--- WORK TO BE COMPLETED ---
Render everything from the start of the material down to the line containing "Action: click(277, 1146)" as a Markdown table with the columns Row and Line, numbering each row and skipping blank lines. Leave the pictures out of the table.

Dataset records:
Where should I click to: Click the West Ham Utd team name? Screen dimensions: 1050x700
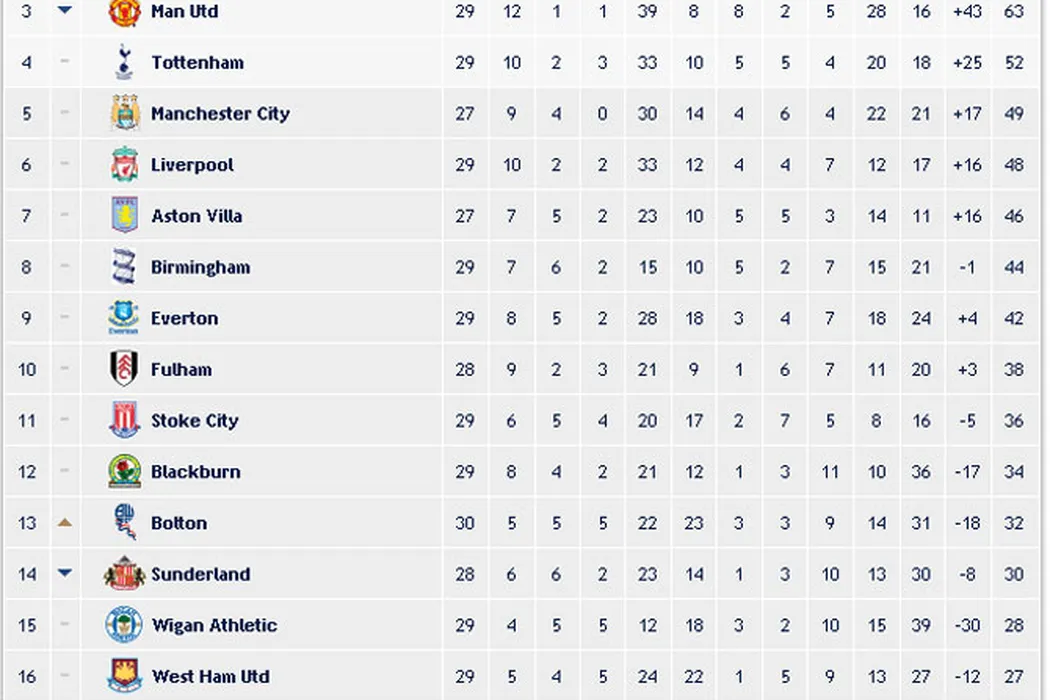(210, 677)
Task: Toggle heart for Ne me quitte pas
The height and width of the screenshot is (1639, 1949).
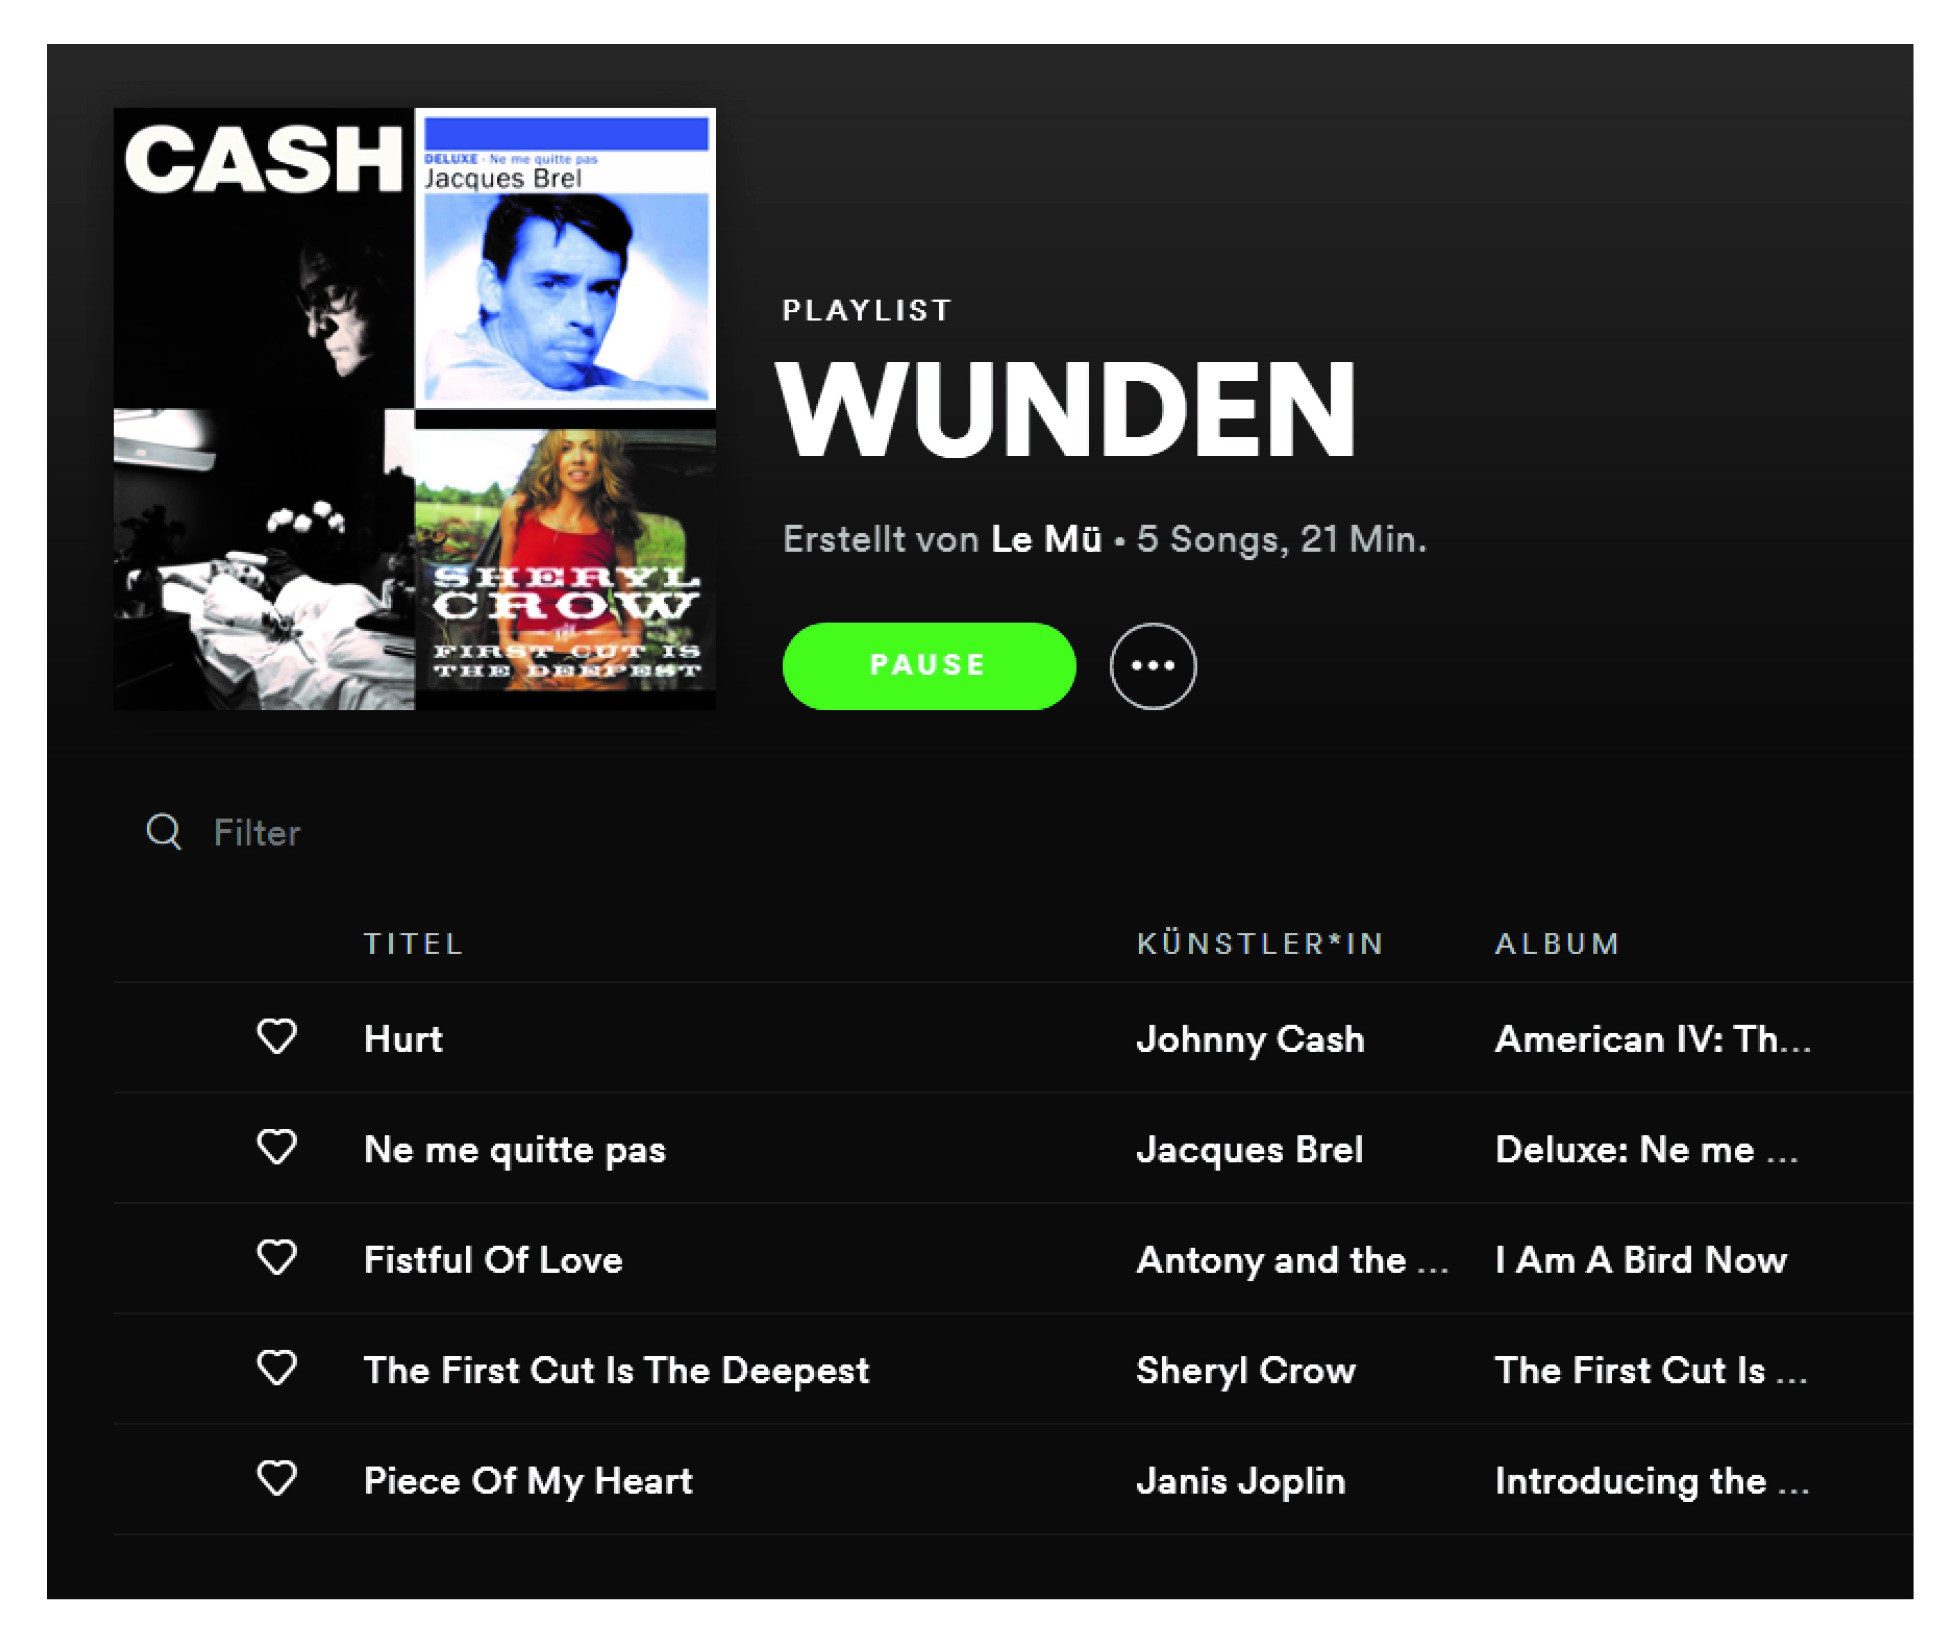Action: click(277, 1146)
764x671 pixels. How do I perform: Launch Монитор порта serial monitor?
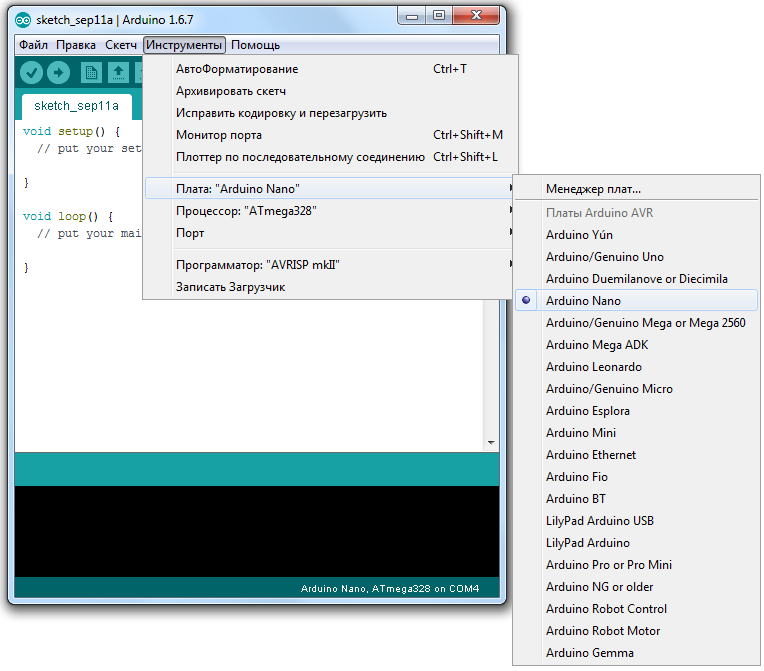pyautogui.click(x=219, y=135)
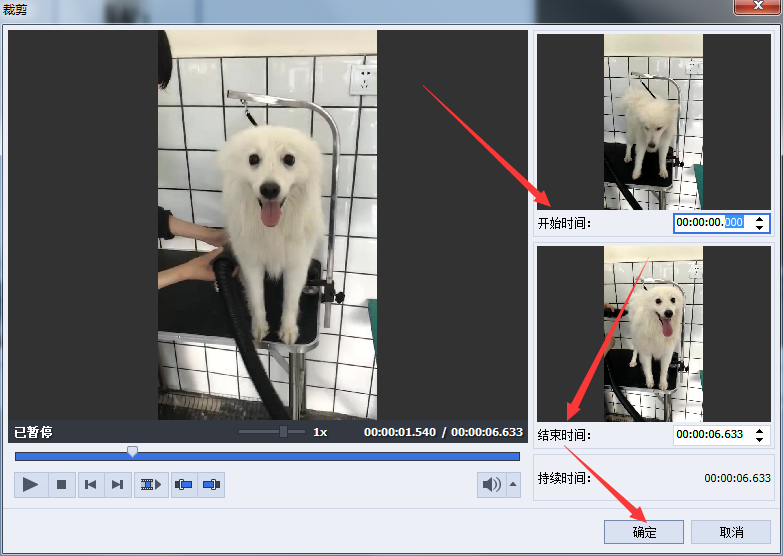Increase start time with up arrow
The height and width of the screenshot is (556, 783).
point(760,218)
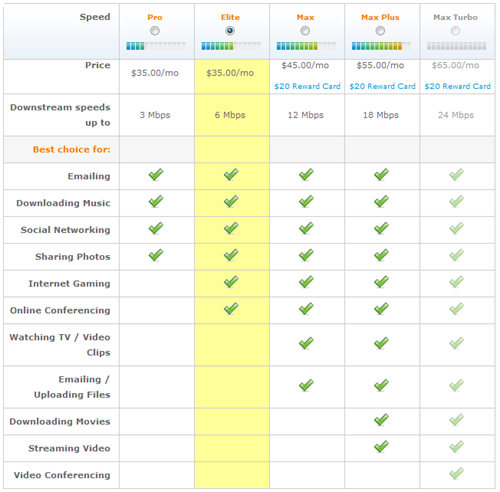500x492 pixels.
Task: Click Elite checkmark for Internet Gaming
Action: coord(231,282)
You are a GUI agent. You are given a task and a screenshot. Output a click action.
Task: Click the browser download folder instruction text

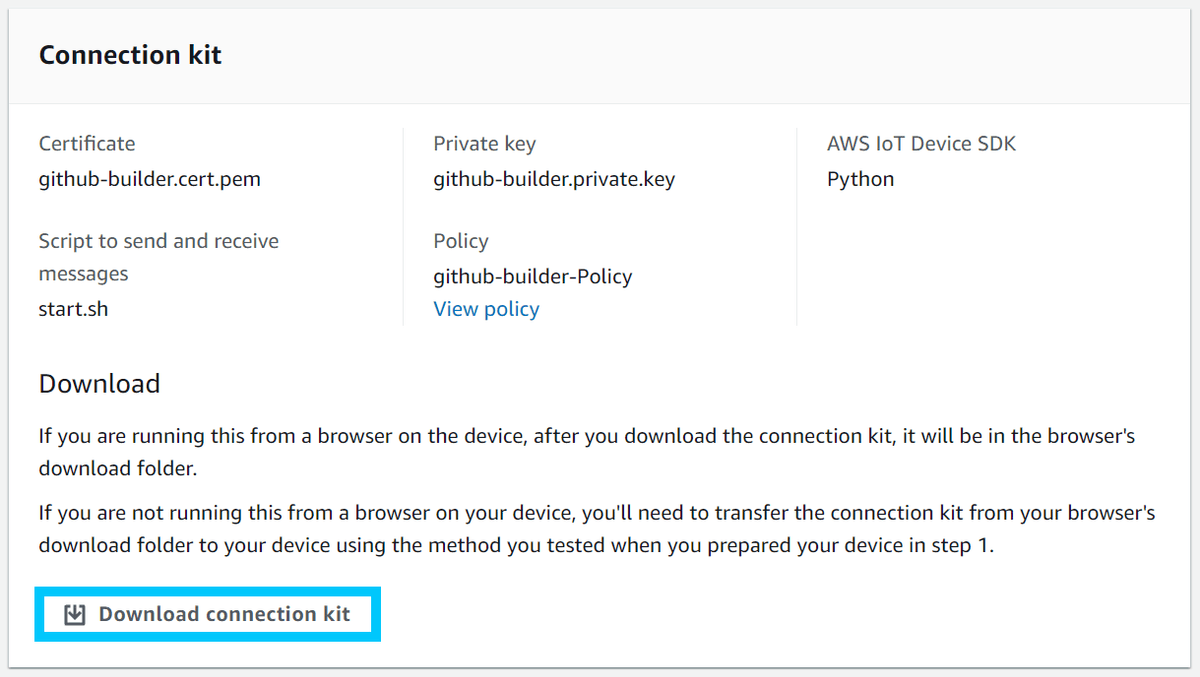point(586,451)
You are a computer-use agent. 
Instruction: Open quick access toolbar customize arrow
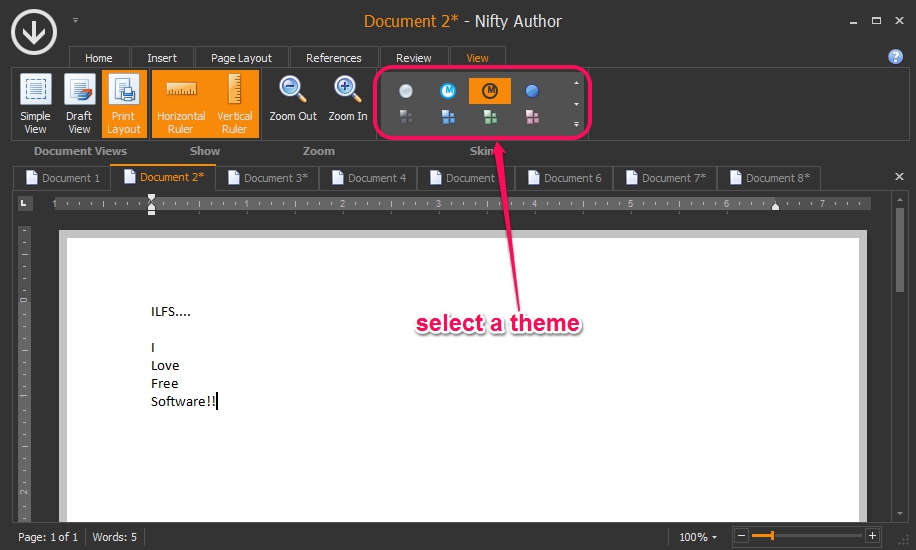point(75,20)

--- FINAL ANSWER ---
| Row | Line |
|---|---|
| 1 | Where should I click to: Click the West Ham Utd team name? Screen dimensions: 1050x700 |
| 2 | (210, 677) |
| 3 | Task: Toggle heart for Ne me quitte pas |
| 4 | The height and width of the screenshot is (1639, 1949). |
| 5 | Action: click(277, 1146) |